Predictably, lots of commenters showed up and said the missing ingredient X is IQ. What they mean is that students continue to need a high IQ to succeed in today's education environment because, by and large, the prevalent educational techniques fail to simplify the complex concepts students need to learn to be "college-capable high school students." The result is that education remains largely inaccessible to those having low IQs.
I'd say mystery ingredient X will most likely involve something that simplifies the complex concepts that need to be learned, but currently aren't being learned by low-IQ students. (This also extends to low-SES students which largely overlap the low-IQ group.) DI provides a large portion of this mystery ingedient X at the elementary school level.
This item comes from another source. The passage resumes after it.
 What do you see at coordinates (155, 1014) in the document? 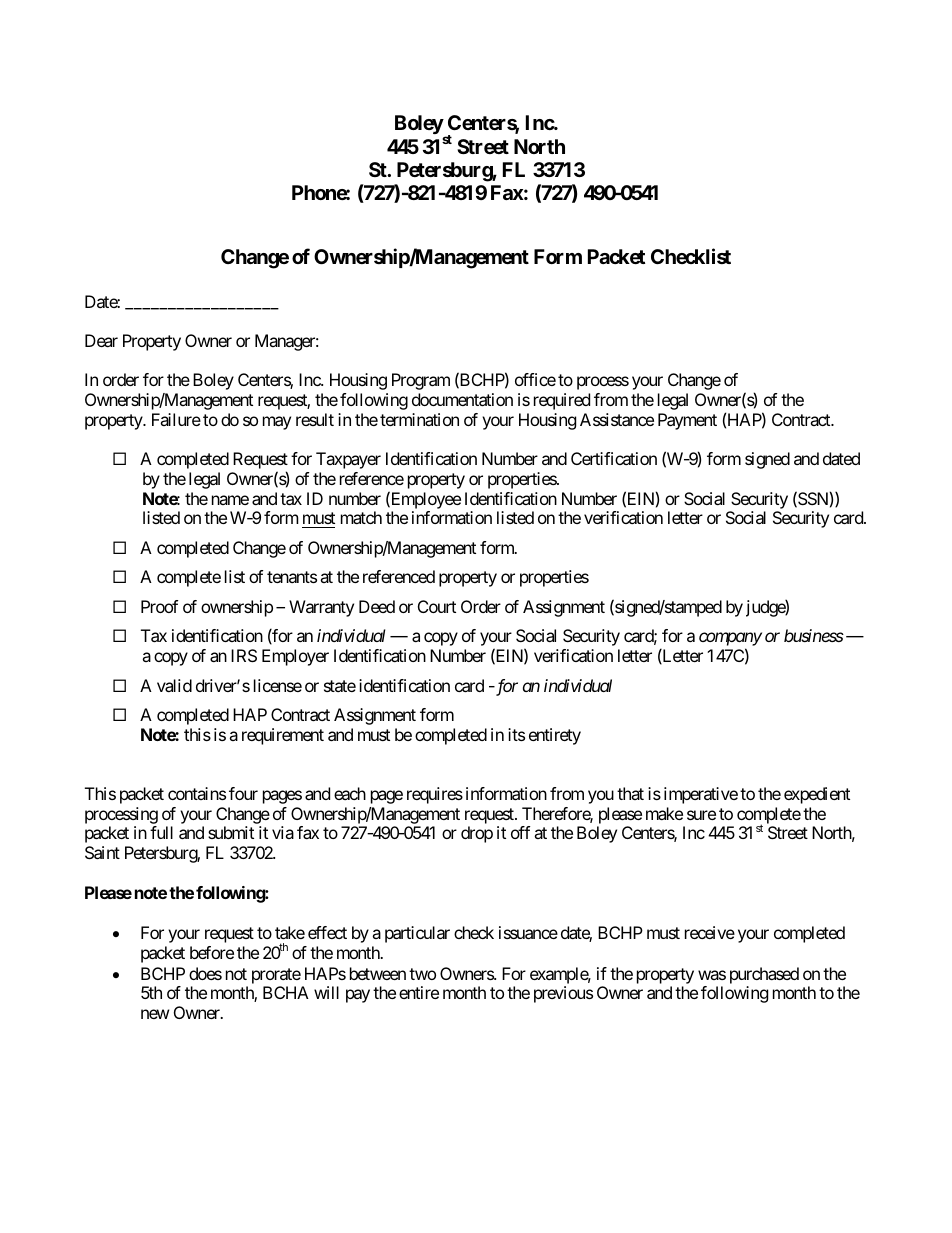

In fact, this is speifically the goal of DI's design:
The net result of meeting these criteria is that DI materials appear to be easy. Possibly the most difficult concept for observers of DI programs to understand is that although the programs seem simple, they meet multiple design criteria that make them simple. The superficial impression of a program done right is that the authors may not understand some of the complexities of the content. The complexities, however, have been addressed and have been reduced to non-complexities that do not sacrifice the integrity of what is taught earlier or what is to be taught later. If the criteria are met, the prediction is that the student will generalize to a specified set of examples including those that have not been taught.
Rubric for Identifying Authentic DI Programs, pp. 18-19.